Developed and enforced to maintain community aesthetics and protect property values, community association rules are often the source of friction between associations and individual residents. Although some residents would prefer to see fewer restrictions, 74 percent believe community association rules "protect and enhance" property values. Only 3 percent say rules harm property values, while about 22 percent see no difference. Rules can involve architectural elements, pets, landscaping, parking and fences.
For instance, when asked to name the "worst thing" about living in a common-interest community, 15 percent of residents mentioned restrictions on exterior home improvements. Thirty-six percent cited nothing negative about their associations, an increase of 11 percentage points over 2005.
Homeowners in planned communities pay assessments for services and amenities such as landscaping, trash pickup, street lighting, pools and tennis courts. Almost eight in 10 say they get a good return for their assessments, while 20 percent expressed some level of dissatisfaction. Monthly assessments can range from less than $25 to more than $500. Fifty-four percent pay less than $100 a month, while 31 percent pay between $100 and $300.
The survey revealed that community association residents do not want more government involvement in the business of their associations, with 80 percent opposing greater government intervention. Zogby delved even deeper on environmental issues, asking residents whether associations should be forced by government to allow clotheslines that are visible to neighbors. Seventy-four percent said no and 18 percent said yes.
The preference for association autonomy was less apparent—although still a solid majority—on the issue of solar panels, with 59 percent saying associations should have the right to control the scope and placement of the devices.
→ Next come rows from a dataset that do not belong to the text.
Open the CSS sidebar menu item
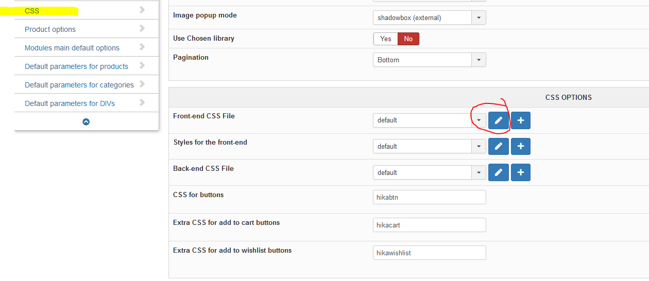 (32, 11)
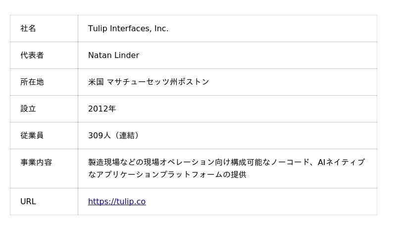
Task: Click the first line of the business description
Action: click(x=226, y=163)

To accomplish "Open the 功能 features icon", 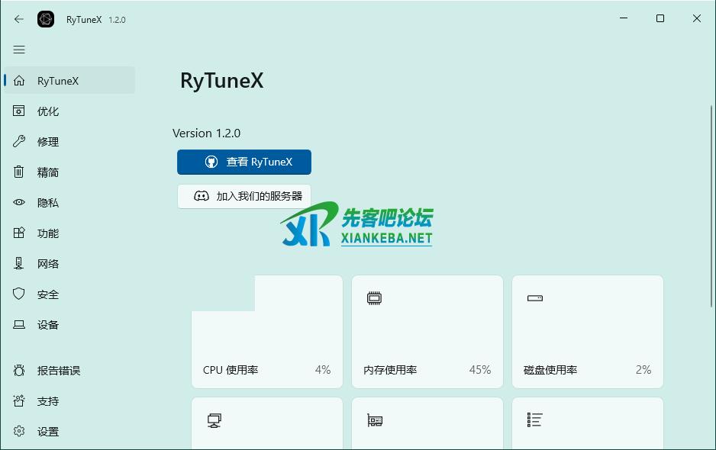I will (19, 233).

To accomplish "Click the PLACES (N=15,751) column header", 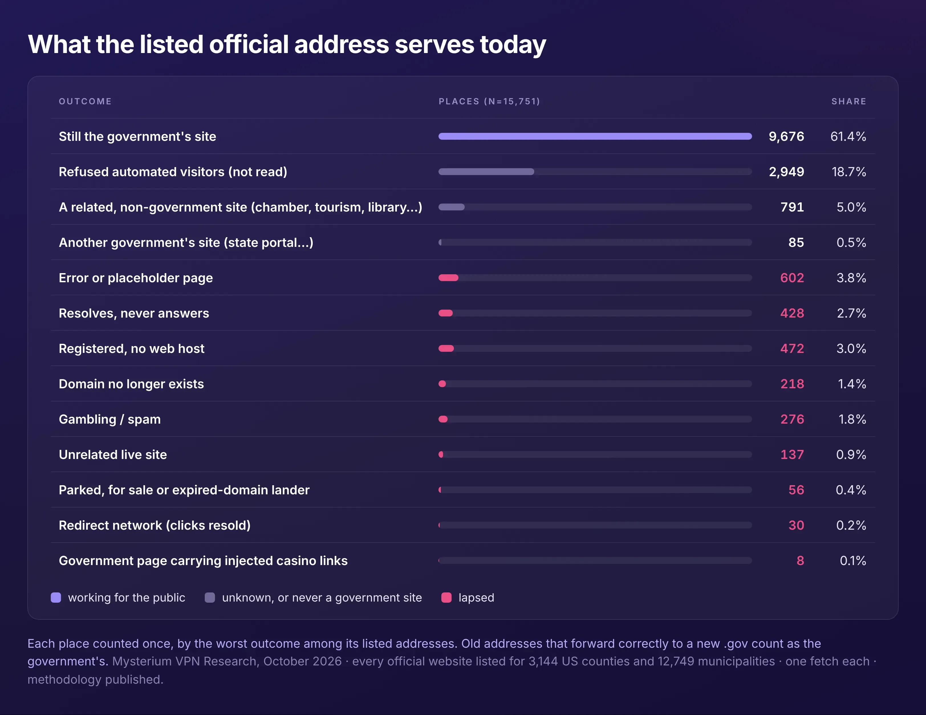I will pos(489,101).
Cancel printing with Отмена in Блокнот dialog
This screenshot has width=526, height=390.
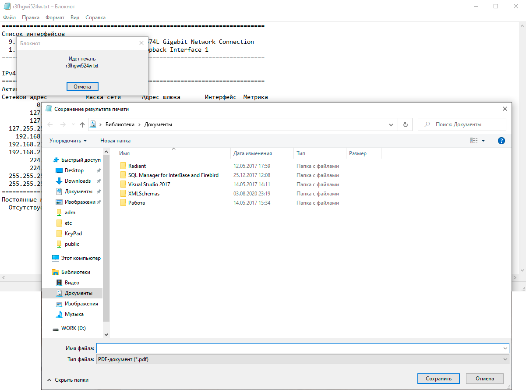tap(82, 86)
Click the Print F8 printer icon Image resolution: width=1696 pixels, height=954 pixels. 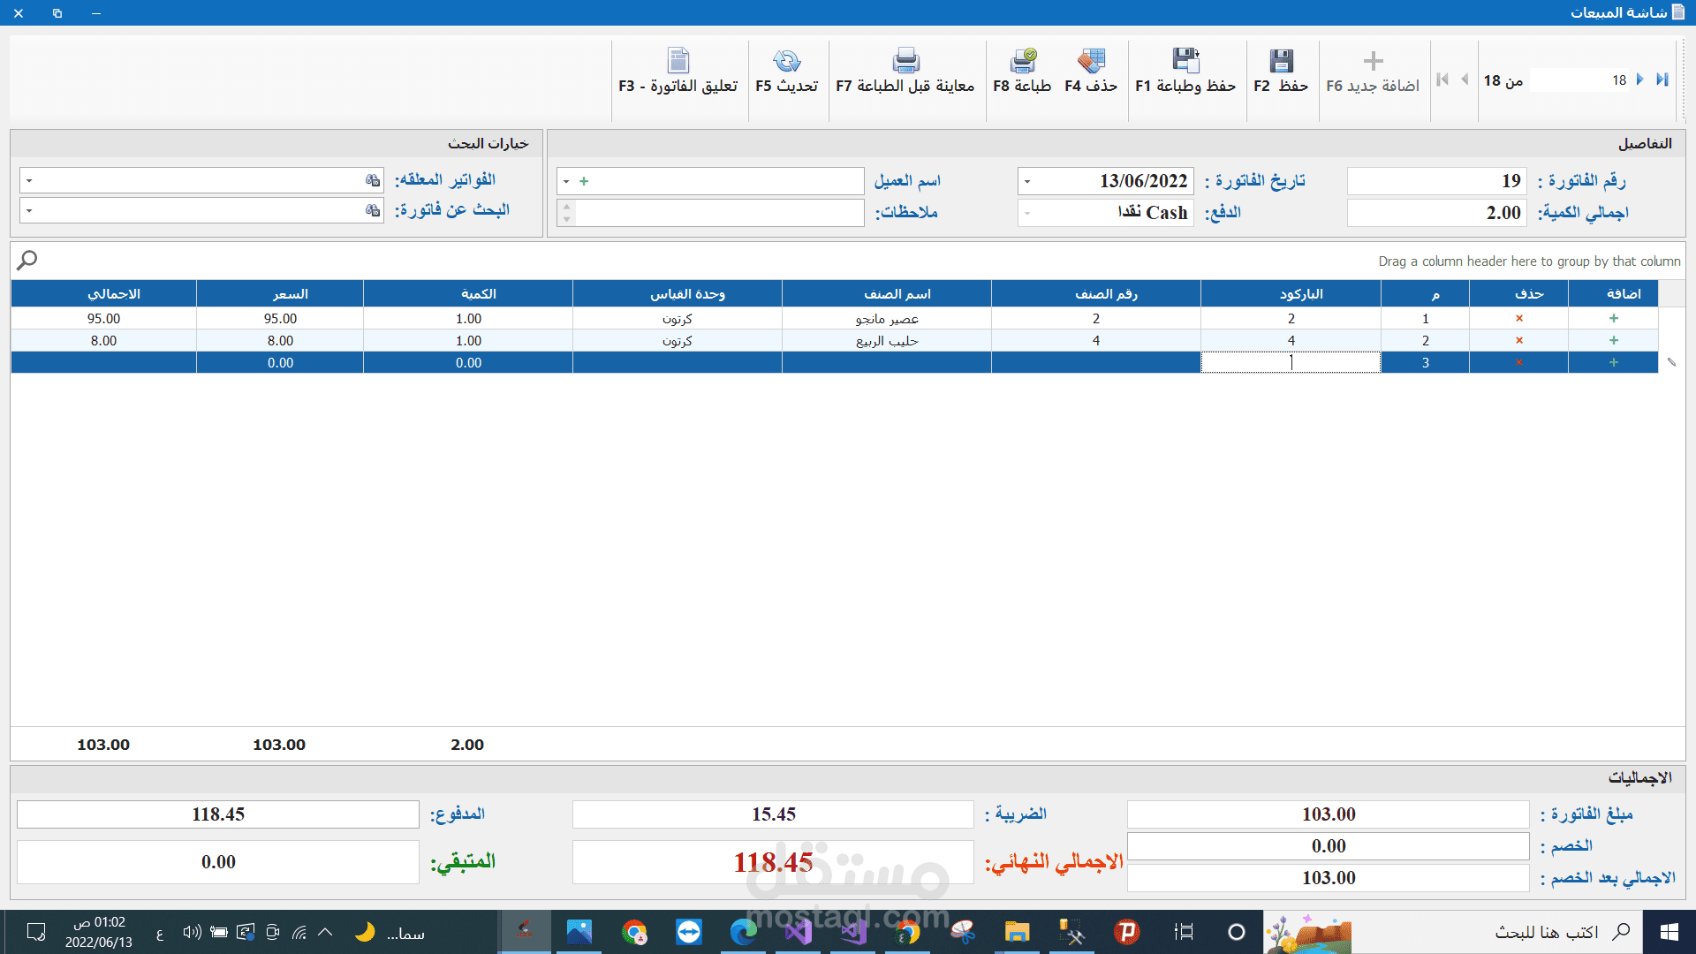1023,61
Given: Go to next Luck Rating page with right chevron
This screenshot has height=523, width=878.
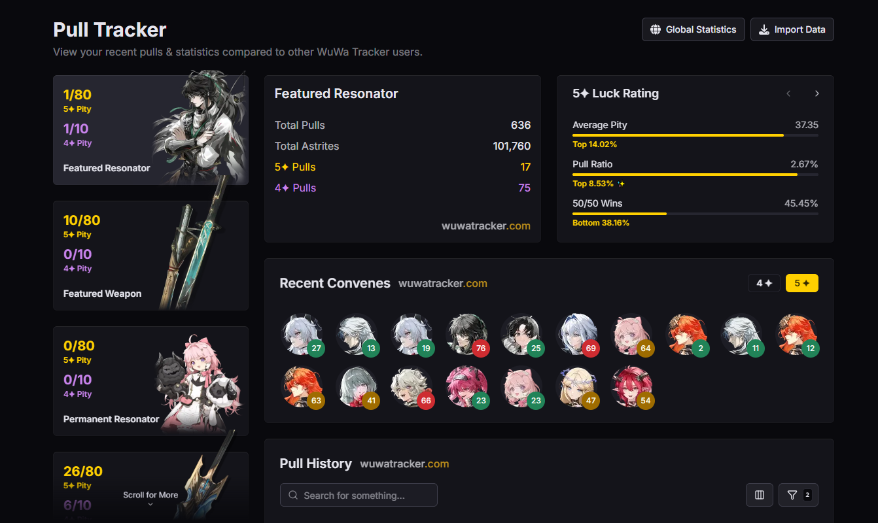Looking at the screenshot, I should [817, 93].
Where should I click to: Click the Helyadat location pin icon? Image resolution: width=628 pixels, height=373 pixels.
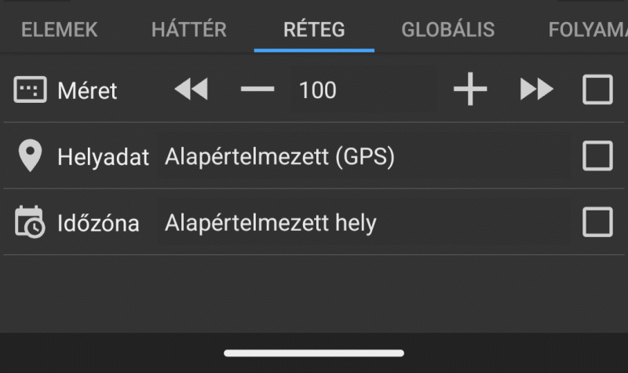30,155
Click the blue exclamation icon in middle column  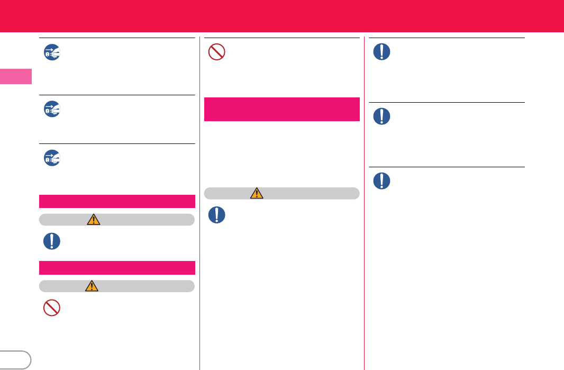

Eighty-six percent of respondents said they knew they were moving into an association when they decided to purchase or rent. For 61 percent, the existence of an association had no impact on their decision, but 30 percent said the association made them more likely to buy or rent. Nine percent said they were hesitant to join an association community.
Based on more than 700 telephone interviews conducted in November 2007, the survey has a margin of error of +/- 3.8 percentage points. Seventy-nine percent of respondents live in single-family homes or townhouses, 16 percent in condominiums and 6 percent in cooperatives and other forms of common-interest housing.
Zogby International has been tracking public opinion since 1984 in North America, Latin America, the Middle East, Asia and Europe.
A summary of the results is available.
More than 60 million Americans live in an estimated 300,000 homeowner associations, condominium communities, cooperatives and other planned developments, up from 45 million residents in 223,000 communities in 2000.
CAI is a national membership organization dedicated to fostering vibrant, competent, harmonious common-interest communities. Founded in 1973, CAI and its 58 chapters provide education, tools and resources to the volunteers who govern communities and the professionals who support them. CAI's 28,500+ members include community association volunteer leaders (homeowners), professional association managers and management firms and other professionals who provide products and services to community associations.